If I were you, I'd deauthorize all other devices and walk away. For all the money you think you'll save, you may lose a lot more in getting scammed just like everyone else.

But this one is one of the most famous ones and it is really legit. Millions of people are using it and profiting from it.

There are no 'legit' ones because gambling licences are not issued for this purpose and Valve has desist orders against many sites that are involved in this activity.

You also put your account at dire risk if you obtain an item which has been stolen/laundered and as you use 3rd party sites, you have no protection like you would if you traded within the Steam platform.
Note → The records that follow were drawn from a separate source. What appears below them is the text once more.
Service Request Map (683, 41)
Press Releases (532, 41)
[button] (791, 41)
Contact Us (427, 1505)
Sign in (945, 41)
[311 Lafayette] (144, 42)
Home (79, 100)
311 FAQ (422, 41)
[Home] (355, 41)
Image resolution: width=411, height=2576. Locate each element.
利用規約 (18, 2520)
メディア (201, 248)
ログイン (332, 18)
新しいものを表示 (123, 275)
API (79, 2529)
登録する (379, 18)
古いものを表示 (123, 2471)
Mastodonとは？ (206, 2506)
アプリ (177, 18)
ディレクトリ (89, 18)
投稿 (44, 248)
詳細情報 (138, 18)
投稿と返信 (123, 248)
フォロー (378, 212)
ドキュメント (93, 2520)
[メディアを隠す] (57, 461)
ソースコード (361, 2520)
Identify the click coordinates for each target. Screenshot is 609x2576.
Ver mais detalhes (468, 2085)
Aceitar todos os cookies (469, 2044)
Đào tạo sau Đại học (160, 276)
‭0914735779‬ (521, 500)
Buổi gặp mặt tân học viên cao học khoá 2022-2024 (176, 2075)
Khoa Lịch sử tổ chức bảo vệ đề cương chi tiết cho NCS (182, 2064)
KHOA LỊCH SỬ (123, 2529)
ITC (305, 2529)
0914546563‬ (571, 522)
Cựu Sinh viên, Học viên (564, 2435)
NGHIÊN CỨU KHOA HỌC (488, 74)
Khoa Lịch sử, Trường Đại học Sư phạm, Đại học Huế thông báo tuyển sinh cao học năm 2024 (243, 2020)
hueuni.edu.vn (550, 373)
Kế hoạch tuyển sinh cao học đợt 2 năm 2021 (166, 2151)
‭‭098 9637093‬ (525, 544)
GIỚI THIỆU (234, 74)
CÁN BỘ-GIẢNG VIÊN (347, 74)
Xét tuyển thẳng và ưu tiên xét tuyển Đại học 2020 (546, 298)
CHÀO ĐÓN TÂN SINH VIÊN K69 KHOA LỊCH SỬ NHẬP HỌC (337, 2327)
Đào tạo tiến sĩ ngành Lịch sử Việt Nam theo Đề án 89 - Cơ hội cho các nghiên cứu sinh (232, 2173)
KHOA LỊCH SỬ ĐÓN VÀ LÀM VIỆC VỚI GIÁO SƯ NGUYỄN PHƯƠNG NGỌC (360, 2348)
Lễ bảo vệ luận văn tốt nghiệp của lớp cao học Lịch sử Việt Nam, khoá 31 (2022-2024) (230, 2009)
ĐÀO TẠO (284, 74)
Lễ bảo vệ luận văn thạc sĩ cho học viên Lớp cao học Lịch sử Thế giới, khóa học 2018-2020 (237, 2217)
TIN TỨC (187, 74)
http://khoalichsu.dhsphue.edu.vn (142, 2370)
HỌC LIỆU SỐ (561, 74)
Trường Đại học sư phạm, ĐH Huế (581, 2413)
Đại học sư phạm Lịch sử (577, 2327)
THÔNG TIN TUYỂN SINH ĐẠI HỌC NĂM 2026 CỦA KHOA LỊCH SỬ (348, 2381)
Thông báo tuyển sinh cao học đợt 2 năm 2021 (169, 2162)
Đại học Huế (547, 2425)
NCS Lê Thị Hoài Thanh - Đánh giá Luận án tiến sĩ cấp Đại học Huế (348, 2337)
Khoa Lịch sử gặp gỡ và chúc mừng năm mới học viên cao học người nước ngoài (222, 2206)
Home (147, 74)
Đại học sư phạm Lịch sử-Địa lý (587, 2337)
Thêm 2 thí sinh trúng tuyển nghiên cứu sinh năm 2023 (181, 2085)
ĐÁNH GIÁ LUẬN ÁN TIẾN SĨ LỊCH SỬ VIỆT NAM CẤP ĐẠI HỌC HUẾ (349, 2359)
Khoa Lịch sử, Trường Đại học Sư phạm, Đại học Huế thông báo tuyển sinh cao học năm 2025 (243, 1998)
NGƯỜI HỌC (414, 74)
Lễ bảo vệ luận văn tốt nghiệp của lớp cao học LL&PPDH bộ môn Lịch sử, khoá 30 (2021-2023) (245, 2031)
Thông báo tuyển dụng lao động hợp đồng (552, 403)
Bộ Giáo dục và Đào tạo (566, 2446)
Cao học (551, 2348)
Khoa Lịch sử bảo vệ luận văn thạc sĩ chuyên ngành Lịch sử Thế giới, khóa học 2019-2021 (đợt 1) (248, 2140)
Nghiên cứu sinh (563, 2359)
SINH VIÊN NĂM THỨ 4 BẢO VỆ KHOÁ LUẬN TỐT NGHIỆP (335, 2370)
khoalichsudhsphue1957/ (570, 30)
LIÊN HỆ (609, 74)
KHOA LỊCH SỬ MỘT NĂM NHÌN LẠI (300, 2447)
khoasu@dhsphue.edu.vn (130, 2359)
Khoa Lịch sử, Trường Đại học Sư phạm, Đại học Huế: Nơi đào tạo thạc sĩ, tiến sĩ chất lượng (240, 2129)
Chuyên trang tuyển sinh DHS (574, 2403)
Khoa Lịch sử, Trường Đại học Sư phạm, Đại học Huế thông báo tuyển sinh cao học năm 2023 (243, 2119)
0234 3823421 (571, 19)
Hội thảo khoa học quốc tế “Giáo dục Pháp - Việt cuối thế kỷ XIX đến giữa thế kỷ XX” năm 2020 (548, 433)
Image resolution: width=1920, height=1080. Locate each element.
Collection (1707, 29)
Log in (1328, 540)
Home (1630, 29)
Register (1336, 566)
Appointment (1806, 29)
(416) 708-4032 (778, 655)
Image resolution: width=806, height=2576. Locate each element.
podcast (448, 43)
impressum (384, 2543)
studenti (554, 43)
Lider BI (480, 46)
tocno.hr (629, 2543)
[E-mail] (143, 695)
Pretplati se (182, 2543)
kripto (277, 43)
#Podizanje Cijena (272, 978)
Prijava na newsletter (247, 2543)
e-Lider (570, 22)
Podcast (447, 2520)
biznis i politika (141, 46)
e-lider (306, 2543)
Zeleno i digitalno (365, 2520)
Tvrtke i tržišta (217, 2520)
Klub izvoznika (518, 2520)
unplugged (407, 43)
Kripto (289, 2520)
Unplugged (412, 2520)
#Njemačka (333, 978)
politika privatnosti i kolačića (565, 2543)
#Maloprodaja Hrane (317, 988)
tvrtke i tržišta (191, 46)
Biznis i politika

These sites are created for the purpose of laundering and turning items (many scammed) into cash.

Always use these at your own risk.

引用自 ReBoot：

Drop it all right. The OP got what they wanted and, more importantly, the OP revoked their key. Conclusion: all what's going on from now on is about being right rather than a constructive discussion.

Not your decision whether I make a post. I politely suggest you refrain from doing so.

引用自 Kusa：

引用自 ReBoot：

Drop it all right. The OP got what they wanted and, more importantly, the OP revoked their key. Conclusion: all what's going on from now on is about being right rather than a constructive discussion.

Not your decision whether I make a post. I politely suggest you refrain from doing so.

I politely suggest you report posts instead of starting a personal feud as you're doing now.